It's a sensible development
OS X is already a fully scriptable OS and JavaScriptCore has elevated Apple's JavaScript implementation to a system-level framework. Joining the dots probably took all of five minutes.
Apple has quietly started toying with the idea of using JavaScript as a task automator in the Yosemite version of OS X. In this pre-release API document, Cupertino outlines JavaScript for Automation. It's an OSA component that the document says “can be used from Script Editor, the global Script Menu, in the Run JavaScript …

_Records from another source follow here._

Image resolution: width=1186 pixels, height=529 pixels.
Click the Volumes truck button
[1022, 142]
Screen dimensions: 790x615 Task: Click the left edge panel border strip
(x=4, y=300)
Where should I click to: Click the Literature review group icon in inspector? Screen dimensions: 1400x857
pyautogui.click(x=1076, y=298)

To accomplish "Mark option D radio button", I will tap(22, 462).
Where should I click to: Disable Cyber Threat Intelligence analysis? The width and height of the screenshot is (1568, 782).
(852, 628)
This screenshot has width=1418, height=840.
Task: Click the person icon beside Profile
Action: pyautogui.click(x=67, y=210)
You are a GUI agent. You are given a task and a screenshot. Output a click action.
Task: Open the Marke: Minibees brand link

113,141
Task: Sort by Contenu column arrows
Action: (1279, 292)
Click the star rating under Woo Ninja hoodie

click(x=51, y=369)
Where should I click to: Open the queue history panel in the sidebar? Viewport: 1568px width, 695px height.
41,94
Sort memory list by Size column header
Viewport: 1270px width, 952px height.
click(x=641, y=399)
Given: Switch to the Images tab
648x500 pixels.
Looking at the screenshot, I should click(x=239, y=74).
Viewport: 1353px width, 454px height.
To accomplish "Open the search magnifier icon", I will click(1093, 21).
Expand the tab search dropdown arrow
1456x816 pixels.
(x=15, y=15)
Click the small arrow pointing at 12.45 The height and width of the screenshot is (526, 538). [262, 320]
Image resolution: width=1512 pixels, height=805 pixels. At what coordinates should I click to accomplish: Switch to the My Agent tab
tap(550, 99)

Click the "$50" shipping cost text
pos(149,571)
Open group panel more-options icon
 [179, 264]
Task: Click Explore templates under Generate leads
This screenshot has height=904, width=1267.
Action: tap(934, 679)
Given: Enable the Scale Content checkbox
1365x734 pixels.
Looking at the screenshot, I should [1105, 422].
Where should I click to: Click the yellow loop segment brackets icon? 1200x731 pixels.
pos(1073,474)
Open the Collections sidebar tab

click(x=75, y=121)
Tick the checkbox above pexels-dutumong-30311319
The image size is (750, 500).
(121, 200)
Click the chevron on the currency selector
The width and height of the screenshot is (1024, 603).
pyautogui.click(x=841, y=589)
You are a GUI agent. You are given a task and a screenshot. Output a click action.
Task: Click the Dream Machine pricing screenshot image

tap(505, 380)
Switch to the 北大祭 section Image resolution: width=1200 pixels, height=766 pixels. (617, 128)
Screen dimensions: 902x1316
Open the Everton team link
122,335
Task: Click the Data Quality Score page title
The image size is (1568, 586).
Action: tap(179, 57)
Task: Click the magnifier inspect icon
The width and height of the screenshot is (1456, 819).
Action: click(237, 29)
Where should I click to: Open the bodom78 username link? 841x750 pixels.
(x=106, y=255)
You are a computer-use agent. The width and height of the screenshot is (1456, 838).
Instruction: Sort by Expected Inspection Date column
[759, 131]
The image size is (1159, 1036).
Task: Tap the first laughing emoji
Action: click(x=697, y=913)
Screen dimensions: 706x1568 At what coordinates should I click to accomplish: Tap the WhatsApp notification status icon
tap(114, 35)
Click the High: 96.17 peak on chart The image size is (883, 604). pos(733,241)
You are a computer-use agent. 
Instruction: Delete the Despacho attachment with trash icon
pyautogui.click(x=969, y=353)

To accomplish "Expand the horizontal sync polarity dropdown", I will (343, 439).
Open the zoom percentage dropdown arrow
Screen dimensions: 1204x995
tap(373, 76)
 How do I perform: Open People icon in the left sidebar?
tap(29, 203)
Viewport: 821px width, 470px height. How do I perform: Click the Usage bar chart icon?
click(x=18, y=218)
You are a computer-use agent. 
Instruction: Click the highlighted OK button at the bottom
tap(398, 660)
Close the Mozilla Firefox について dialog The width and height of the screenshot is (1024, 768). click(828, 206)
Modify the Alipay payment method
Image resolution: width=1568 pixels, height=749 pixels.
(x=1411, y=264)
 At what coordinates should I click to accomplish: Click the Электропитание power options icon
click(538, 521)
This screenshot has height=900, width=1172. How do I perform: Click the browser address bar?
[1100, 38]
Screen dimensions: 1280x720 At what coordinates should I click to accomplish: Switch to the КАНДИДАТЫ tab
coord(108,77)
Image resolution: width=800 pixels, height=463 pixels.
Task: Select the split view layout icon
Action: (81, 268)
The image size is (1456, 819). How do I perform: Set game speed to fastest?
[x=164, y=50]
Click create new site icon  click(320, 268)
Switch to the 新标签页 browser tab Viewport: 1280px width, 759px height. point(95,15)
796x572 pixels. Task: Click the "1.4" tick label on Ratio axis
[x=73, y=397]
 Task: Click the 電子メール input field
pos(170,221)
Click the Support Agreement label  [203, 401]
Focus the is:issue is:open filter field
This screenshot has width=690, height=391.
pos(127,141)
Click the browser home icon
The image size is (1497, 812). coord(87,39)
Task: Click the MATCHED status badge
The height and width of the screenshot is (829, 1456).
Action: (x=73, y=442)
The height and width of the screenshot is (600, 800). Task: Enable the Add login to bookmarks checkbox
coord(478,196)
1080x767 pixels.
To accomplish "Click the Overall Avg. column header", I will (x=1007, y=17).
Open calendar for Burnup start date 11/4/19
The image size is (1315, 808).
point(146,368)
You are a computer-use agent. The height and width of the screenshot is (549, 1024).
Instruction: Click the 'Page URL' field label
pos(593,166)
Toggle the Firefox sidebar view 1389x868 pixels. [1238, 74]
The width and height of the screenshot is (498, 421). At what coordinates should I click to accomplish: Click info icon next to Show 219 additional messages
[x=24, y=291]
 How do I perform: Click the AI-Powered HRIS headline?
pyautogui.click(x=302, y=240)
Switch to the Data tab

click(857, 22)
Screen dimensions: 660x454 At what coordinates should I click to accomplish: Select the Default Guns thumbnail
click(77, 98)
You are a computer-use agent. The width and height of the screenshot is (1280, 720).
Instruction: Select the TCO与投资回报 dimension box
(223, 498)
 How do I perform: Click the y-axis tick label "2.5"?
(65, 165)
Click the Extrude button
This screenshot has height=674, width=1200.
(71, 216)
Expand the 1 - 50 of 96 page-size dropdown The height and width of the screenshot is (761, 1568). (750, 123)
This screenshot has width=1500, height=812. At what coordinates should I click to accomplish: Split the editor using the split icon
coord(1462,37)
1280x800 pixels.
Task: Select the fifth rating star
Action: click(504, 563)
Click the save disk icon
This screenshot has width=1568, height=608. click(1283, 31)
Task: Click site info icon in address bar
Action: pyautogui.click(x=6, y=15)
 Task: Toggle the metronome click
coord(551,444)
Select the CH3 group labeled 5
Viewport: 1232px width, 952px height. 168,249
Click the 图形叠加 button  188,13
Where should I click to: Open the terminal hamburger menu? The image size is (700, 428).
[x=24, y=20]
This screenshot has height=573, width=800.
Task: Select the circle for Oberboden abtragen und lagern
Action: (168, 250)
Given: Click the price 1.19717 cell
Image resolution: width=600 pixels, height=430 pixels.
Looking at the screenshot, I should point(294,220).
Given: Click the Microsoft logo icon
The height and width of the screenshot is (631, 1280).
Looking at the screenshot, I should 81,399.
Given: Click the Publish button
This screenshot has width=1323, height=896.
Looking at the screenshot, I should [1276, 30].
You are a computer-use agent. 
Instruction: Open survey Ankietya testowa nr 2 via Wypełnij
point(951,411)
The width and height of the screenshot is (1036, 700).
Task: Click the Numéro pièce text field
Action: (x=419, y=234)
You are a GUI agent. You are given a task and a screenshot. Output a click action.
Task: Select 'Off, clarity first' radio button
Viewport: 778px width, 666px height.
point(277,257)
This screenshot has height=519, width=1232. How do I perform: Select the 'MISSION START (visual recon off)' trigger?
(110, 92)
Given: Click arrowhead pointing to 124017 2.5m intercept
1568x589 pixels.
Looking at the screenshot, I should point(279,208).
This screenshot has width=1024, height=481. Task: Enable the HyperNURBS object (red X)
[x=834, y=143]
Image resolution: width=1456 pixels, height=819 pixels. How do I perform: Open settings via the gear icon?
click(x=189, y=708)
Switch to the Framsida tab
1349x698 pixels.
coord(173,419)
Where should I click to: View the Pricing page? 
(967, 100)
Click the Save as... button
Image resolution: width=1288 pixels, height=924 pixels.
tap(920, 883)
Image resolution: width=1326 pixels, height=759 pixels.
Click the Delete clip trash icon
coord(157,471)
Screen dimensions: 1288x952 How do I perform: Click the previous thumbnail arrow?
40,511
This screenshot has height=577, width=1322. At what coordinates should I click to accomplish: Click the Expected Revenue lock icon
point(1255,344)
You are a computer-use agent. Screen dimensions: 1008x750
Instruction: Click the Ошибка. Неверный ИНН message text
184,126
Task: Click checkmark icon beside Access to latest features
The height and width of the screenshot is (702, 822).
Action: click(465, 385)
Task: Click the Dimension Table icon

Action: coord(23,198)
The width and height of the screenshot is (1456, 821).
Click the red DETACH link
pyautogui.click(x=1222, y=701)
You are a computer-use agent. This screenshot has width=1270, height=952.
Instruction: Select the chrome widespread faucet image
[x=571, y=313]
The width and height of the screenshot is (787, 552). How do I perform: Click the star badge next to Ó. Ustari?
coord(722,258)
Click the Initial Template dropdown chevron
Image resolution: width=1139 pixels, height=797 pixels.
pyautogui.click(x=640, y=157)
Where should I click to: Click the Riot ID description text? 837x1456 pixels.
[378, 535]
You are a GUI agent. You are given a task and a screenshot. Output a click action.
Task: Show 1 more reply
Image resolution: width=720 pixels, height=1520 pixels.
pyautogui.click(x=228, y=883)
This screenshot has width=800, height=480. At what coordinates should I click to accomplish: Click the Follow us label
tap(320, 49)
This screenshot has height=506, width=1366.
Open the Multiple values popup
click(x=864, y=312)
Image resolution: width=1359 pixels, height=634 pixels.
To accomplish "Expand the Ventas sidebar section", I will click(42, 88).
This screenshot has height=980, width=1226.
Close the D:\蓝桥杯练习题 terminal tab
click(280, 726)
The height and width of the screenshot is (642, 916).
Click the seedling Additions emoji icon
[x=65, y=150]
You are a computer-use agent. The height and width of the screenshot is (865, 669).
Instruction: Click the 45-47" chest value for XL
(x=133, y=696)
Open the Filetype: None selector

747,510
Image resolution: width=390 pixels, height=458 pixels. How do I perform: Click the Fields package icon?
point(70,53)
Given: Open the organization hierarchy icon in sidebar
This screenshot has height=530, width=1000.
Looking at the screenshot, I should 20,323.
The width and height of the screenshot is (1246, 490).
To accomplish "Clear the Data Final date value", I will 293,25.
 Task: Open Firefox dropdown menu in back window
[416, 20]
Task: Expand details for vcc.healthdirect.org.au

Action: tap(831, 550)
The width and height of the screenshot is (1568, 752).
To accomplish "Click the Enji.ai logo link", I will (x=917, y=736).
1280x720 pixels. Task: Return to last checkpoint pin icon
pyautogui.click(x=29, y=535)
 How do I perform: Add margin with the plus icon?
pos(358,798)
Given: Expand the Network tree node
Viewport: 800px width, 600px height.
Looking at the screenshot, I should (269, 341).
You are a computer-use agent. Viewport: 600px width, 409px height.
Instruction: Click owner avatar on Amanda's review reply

There's already a scripting language, imaginatively titled AppleScript, which first appeared at the start of the '90s. Then there's the Automator, from the mid-'00s and which this article mentions, which provides a graphical way of wiring applications together. I would imagine the latter is more commonly used than the former nowadays but it's just a code generator underneath.
You don't need Xcode to write JavaScript.
Apple used to have an entire JavaScript toolchain for making OS X widgets. That was back in 10.5 or so. Last time I tried it, it had stopped working, but it wouldn't take much to revive it.
Currently you do need Xcode to write/run Swift.
I mean if someone were interested in learning Swift they'd need to use XCode but if Swift were in included in Automator as well it'd be much more accessible. They should have used Swift as Automator's second scripting language, not JavaScript. JavaScript's already in the browser anyway.
JavaScript is widely understood by anyone who's ever cobbled together a website, so that's one advantage over Swift.
Also, unlike Swift, JavaScript isn't controlled by Apple, and thus won't get dumped just as you've put enough hours into it to become competent in it (Apple have a very bad track record in this). The corollary is that the long hours spent becoming more competent with JavaScript will benefit many other projects you might have to work on; not so with Swift.
Another advantage, considering the fields where most of Apple's OSX users actually work, is that Photoshop's extensive scripting features also use JS.